[Written instruction] Reproduce the stretch of the listing below from the line containing "Task: Open post options three-dot menu" through the line containing "tap(773, 598)", both included, with every request kept. Multiply each coordinate in the answers by 1.05 and round to the nearest whole number, rounding halves up; leave the numbers in the requests unchanged.

────────

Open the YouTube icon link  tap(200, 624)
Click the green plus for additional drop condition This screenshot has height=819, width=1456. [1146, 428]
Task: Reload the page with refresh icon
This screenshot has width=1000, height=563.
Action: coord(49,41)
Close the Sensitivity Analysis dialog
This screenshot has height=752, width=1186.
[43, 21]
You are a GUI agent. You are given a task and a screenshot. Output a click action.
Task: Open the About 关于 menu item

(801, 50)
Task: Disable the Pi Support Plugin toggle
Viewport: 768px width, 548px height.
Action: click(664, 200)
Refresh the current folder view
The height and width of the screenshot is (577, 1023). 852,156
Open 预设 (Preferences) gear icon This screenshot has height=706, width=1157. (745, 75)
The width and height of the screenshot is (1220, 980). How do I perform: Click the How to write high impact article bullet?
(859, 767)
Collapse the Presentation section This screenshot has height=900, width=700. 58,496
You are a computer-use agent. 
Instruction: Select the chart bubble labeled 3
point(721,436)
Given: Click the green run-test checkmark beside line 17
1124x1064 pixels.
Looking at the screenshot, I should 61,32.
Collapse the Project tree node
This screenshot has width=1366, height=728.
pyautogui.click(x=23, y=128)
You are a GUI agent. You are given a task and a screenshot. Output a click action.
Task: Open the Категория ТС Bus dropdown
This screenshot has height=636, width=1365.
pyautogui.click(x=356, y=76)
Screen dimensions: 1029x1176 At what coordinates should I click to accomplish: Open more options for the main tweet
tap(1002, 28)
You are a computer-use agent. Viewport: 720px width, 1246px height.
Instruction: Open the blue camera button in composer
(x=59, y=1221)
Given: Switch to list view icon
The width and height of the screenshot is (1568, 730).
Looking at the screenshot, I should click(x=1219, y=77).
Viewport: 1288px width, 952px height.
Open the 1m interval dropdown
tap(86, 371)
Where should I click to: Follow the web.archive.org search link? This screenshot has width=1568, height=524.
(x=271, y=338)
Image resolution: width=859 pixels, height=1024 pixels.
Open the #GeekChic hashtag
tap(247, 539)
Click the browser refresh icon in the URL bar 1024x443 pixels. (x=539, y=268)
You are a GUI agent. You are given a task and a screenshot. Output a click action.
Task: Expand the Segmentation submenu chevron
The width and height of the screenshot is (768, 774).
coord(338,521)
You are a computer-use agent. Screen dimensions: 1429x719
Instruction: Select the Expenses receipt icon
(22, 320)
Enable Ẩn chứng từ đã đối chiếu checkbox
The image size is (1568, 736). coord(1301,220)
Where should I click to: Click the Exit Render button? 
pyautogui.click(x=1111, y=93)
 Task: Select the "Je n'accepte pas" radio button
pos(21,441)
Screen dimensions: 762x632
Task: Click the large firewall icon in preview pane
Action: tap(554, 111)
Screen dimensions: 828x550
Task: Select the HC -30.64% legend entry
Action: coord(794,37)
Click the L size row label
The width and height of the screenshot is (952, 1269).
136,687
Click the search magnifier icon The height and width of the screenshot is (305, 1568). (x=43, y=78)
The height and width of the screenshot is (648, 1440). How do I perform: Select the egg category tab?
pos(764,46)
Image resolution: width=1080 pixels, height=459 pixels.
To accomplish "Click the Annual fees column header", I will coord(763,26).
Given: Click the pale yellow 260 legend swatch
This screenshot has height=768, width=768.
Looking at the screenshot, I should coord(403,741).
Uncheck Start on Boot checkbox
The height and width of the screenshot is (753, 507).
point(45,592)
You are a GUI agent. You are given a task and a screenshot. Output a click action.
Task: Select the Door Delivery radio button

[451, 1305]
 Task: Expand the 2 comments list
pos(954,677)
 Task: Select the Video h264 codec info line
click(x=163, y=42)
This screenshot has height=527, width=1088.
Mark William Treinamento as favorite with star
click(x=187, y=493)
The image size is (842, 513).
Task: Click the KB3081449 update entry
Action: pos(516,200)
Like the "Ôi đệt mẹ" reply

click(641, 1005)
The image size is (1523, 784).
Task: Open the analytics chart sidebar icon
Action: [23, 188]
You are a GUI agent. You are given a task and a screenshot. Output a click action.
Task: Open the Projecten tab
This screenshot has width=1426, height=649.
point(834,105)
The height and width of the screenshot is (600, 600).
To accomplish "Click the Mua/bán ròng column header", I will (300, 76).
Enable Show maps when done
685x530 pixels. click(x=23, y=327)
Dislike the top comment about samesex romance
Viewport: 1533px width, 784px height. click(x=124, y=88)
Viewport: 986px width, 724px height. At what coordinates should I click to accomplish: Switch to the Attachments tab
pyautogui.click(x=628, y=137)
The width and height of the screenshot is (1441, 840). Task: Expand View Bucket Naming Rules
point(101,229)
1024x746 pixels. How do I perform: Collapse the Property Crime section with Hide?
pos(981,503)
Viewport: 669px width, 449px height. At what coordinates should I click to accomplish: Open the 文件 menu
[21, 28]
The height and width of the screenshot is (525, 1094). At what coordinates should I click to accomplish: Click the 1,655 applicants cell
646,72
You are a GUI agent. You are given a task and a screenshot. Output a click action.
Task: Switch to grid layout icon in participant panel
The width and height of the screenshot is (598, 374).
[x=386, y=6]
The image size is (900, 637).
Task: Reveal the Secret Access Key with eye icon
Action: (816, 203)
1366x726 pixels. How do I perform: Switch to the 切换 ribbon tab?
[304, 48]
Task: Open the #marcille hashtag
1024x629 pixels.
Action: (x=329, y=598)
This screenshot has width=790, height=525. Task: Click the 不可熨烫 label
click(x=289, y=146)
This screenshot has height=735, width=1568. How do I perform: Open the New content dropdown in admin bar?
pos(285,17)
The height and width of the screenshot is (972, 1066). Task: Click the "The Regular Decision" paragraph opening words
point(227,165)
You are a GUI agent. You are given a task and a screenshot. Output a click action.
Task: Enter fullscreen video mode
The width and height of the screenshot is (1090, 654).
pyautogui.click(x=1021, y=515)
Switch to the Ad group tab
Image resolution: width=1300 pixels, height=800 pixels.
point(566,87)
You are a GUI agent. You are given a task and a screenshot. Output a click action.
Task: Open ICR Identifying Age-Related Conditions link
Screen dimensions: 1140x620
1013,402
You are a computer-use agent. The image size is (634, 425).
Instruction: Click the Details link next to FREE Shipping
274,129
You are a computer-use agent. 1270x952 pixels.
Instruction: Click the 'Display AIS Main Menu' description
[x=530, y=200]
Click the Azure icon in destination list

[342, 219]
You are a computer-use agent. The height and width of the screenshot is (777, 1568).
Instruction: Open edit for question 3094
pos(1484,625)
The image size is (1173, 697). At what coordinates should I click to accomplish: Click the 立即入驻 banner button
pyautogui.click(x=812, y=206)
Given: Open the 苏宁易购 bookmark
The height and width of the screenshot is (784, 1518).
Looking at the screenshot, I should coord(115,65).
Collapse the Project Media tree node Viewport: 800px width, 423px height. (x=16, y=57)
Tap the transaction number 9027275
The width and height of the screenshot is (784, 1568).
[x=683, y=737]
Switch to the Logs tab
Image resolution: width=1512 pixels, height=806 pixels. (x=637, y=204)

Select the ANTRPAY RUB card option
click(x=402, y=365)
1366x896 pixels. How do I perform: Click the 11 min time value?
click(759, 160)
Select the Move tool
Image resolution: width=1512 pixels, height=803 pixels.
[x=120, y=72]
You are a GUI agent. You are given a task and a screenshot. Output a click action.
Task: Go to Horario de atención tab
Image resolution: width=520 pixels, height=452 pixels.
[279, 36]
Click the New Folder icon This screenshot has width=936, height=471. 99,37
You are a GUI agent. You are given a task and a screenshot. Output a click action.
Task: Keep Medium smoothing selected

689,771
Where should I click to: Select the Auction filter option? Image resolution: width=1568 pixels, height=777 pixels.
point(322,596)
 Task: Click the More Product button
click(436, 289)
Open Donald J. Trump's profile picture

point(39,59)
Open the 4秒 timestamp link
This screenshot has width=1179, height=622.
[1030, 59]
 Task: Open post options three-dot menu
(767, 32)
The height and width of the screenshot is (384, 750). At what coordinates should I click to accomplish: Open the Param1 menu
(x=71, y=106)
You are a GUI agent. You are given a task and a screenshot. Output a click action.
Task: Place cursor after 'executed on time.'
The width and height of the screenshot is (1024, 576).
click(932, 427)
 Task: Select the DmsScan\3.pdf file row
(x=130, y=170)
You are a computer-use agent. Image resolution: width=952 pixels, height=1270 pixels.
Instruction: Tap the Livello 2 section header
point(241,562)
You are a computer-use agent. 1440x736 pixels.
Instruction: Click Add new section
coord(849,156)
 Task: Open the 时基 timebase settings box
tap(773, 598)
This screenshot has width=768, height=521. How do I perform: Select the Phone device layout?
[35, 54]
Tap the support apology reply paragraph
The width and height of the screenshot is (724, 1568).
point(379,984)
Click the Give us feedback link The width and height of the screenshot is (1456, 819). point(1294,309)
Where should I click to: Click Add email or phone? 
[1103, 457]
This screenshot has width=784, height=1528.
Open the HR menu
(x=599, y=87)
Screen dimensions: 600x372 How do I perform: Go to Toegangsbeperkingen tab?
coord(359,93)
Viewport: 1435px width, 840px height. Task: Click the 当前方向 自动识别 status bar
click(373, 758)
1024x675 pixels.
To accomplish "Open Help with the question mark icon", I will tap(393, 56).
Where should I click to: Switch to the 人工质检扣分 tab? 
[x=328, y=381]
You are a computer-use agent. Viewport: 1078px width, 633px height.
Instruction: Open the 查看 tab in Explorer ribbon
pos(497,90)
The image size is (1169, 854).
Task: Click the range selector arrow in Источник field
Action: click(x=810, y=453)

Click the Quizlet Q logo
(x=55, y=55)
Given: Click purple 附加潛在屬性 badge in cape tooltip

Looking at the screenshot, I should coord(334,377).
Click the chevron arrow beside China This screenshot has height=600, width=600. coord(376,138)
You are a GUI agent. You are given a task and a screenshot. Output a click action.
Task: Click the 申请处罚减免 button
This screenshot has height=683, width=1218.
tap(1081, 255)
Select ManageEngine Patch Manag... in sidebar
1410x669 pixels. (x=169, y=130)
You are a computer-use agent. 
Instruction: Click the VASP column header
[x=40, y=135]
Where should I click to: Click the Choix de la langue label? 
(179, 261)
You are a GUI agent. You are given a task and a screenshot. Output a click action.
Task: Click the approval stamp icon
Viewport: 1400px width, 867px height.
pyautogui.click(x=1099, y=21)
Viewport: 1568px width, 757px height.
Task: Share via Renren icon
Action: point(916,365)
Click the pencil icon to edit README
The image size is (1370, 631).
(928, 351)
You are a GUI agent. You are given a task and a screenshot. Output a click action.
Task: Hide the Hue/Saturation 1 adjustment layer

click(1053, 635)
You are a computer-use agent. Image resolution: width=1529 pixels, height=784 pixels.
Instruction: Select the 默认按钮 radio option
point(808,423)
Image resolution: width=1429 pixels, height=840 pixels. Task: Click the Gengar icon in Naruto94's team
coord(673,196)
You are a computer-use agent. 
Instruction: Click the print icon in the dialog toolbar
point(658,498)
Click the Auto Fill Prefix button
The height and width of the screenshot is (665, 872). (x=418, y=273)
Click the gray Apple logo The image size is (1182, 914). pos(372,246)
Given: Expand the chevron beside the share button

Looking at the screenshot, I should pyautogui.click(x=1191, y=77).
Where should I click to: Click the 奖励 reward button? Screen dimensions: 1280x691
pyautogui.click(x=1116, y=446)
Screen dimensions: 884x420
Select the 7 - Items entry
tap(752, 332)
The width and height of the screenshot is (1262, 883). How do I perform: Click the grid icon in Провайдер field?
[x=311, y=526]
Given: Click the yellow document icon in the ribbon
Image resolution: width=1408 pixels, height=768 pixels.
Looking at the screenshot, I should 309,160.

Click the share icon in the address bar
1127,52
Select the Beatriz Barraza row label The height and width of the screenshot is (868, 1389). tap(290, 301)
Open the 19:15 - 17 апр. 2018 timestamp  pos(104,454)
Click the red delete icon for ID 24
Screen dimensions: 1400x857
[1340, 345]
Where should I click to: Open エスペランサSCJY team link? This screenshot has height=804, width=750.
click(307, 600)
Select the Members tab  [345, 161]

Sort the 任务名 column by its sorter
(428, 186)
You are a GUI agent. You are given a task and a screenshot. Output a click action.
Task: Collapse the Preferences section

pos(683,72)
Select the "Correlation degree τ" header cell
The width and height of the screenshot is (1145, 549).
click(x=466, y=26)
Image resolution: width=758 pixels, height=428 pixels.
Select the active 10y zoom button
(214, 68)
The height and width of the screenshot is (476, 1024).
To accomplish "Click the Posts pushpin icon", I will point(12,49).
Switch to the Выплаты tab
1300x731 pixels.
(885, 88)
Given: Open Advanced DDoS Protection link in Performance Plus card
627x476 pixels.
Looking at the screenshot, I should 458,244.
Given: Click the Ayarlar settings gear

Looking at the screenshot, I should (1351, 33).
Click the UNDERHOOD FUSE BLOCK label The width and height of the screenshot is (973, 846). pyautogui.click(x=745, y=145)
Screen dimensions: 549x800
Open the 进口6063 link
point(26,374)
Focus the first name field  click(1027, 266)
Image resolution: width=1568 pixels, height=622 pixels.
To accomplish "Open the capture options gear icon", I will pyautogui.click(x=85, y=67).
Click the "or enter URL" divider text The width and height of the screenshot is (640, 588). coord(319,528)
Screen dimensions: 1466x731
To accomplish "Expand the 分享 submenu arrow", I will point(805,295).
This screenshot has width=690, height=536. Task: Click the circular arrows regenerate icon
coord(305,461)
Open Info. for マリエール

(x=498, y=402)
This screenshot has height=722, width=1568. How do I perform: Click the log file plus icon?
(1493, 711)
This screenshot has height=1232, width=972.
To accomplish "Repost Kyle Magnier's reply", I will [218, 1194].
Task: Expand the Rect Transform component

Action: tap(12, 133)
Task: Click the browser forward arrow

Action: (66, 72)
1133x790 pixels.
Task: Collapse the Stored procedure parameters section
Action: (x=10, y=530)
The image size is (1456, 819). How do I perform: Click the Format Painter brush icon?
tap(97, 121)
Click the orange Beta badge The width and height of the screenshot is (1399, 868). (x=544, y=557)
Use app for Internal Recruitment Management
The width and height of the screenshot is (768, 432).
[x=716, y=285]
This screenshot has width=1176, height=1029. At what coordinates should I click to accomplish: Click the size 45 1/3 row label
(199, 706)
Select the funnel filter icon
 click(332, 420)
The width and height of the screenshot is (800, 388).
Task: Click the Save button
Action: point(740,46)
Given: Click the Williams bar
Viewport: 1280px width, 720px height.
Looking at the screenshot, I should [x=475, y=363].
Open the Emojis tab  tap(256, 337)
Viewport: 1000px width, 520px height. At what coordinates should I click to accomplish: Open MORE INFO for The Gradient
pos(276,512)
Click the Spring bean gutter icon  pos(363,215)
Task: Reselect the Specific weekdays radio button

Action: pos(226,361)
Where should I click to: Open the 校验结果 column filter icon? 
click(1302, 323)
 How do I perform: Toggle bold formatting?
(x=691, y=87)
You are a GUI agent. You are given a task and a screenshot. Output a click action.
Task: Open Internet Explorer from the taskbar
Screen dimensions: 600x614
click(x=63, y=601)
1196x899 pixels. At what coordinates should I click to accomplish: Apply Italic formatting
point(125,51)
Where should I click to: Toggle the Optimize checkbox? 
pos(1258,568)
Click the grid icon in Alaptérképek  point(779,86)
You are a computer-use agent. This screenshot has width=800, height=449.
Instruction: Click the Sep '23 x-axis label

────────

[Result of this task]
 Task: Open post options three-dot menu
(805, 34)
The height and width of the screenshot is (384, 750). At what coordinates should I click to accomplish: Open the Param1 menu
(x=75, y=111)
You are a GUI agent. You are given a task and a screenshot. Output a click action.
Task: Place cursor after 'executed on time.'
The width and height of the screenshot is (1024, 576).
click(979, 448)
 Task: Select the DmsScan\3.pdf file row
(x=137, y=179)
You are a computer-use agent. Image resolution: width=952 pixels, height=1270 pixels.
Instruction: Tap the Livello 2 section header
point(253,590)
You are a computer-use agent. 1440x736 pixels.
Instruction: Click Add new section
coord(891,164)
 Task: Open the 时基 timebase settings box
tap(812, 628)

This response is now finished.